Guerra nas Estrelas: A qualidade do banal

 

De repente, com a interrupção das grandes viagens espaciais, e a constatação de que não há vida em Marte, recomeçam as fantasias cósmicas. Como a realidade parece ser muito crua e as pesquisas científicas são laboriosas e nem sempre compreensíveis ao grande público, é preciso alimentar a fantasia para além das possibilidades atuais da corrida espacial.

Uma fantasia que implica num retorno ao passado, ao mundo onde nós, espectadores, éramos crianças, líamos as revistas de Flash Gordon, Brick Bradford e Buck Rogers, e assistíamos os seriados nas matinées de cinema. Star wars começa com letreiros como nas velhas estórias: "há muitos e muitos anos atrás..." para terminar apoteoticamente numa passarela-clichê na qual desfilam os heróis-personagens aclamados pela multidão.

Uma tendência, cinematográfica por excelência, resumida por John Ford ao afirmar, nas palavras de um dos seus personagens, que "quando a realidade interfere com a lenda, imprime-se a lenda". E afinal, como as sondas não nos revelaram homenzinhos verdes em Marte, e a Pioneer-11 viaja para fora do sistema solar, a realidade cede lugar ao imaginário.

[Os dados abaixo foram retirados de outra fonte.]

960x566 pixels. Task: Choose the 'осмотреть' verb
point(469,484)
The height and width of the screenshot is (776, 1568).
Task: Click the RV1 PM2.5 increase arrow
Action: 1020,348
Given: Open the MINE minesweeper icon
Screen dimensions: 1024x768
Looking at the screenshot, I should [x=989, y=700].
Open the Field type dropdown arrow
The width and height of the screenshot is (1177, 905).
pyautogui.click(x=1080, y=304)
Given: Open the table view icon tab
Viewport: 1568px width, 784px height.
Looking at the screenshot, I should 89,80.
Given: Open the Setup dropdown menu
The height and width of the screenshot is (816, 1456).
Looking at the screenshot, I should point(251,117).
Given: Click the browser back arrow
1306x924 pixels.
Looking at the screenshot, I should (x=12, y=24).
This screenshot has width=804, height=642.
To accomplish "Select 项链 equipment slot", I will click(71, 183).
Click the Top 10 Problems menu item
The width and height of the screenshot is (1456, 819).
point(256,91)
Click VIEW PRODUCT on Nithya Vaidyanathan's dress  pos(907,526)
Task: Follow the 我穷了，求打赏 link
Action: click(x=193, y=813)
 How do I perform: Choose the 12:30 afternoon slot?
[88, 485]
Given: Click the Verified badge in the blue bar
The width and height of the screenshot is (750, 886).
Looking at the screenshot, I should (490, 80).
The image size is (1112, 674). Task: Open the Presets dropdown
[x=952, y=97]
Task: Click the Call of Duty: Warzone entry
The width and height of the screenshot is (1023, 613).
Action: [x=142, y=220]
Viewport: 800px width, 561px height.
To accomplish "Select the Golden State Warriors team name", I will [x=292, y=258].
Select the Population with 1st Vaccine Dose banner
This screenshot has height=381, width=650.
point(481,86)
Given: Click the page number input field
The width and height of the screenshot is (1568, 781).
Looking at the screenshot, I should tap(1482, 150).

O filme encaixa-se portanto em várias possibilidades: para as crianças é uma espécie de síntese daquilo que elas não puderam ver, os seriados de heróis espaciais frutos de uma produção em série que não há mais hoje, para o diretor-autor George Lucas, talvez uma fusão mais amena e comercial entre as investigações empreendidas no futurista "THX" e no nostálgico "American Graffiti" e, para o cinema de espetáculo, a abertura de uma nova frente de onde virão close encounters com seres extraterrenos, Buck Rogers – filmes já lançados nos EUA e, certamente, muitos outros.

Guerra nas estrelas seria então uma síntese mais aperfeiçoada de sua própria matriz, o detalhe nobre que faz lembrar a produção em série, a qualidade do banal. Este detalhe, seu maior trunfo, está mais na tecnologia aplicada em sua realização, nos gadgets e truques cinematográficos que consistem em criar figuras minúsculas por meio de efeitos óticos, nas reconstituições de alguns desenhos de gibis e outros artifícios com os quais busca assegurar a sua característica de produto novo.

Esta distinção qualitativa dos velhos seriados exibe, no entanto, o seu lado mais espetaculoso e seria apenas para usarmos uma outra imagem da cultura de massa - uma referência que nos informasse se uma camisa Lacoste é nacional ou importada, como – por exemplo – por meio da observação da posição do jacaré, etc... No entanto, como a provar a sua dívida para com o passado, o melhor momento do filme se mostra numa expressionista recriação de um entreposto galáctico - na verdade uma espécie de "Casbah espacial" , com sua corte de homens-formigas, homens-leões, duendes e monstros saídos da imaginação dos desenhistas de quadrinhos, Alex Raymond principalmente.